▶ _Problem description_: A verbatim repeat of the lines below is required, with the pictures removed.

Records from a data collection
┄┄┄┄┄┄┄┄┄┄┄┄┄┄┄┄┄┄┄┄

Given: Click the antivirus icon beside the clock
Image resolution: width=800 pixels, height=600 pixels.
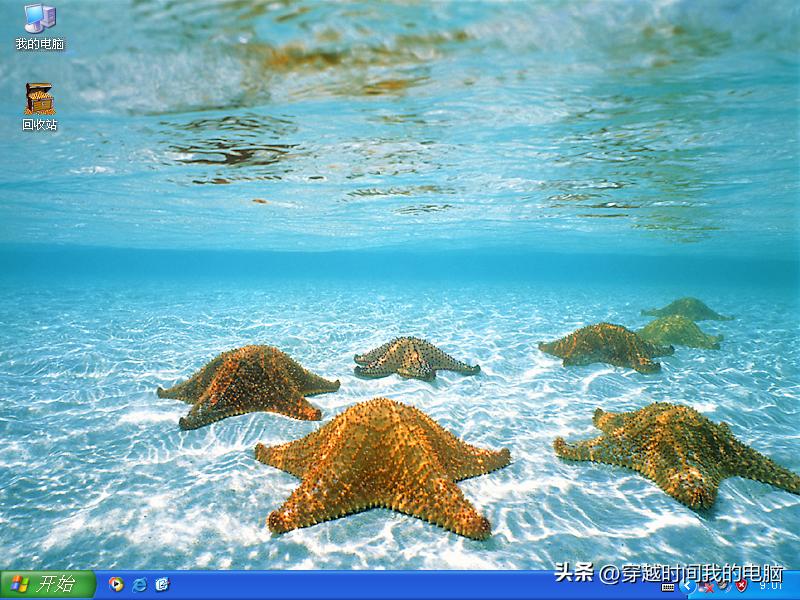Looking at the screenshot, I should 722,586.
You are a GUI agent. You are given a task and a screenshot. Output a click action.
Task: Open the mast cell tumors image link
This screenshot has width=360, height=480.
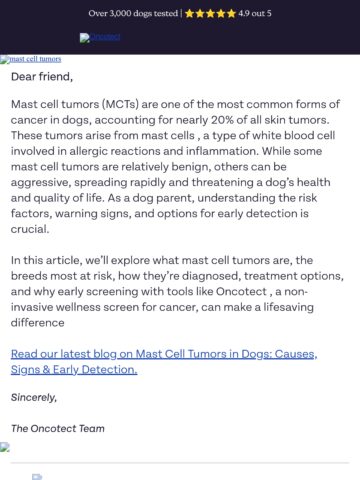[31, 59]
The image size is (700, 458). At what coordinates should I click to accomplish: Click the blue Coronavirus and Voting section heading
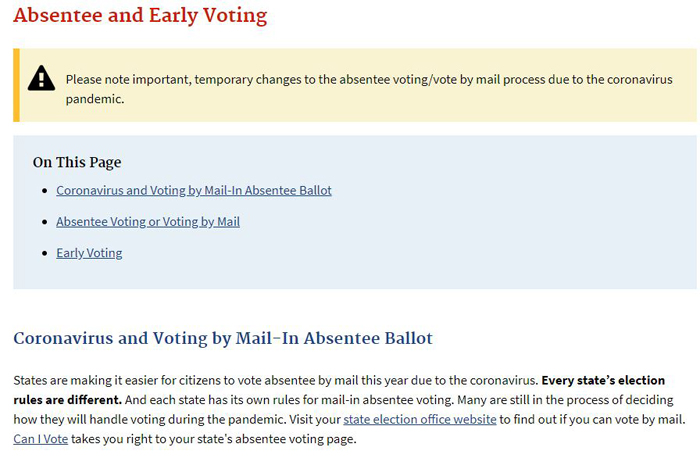223,338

┄┄┄┄┄┄┄┄┄┄┄┄┄┄┄┄┄┄┄┄

▶ _Output of the exercise_:
Given: Click the antivirus icon beside the clock
Image resolution: width=800 pixels, height=600 pixels.
Looking at the screenshot, I should 722,586.
You are a GUI agent. You are given a task and a screenshot. Output a click action.
Task: Open the mast cell tumors image link
This screenshot has width=360, height=480.
[31, 59]
The image size is (700, 458). At what coordinates should I click to accomplish: Click the blue Coronavirus and Voting section heading
223,338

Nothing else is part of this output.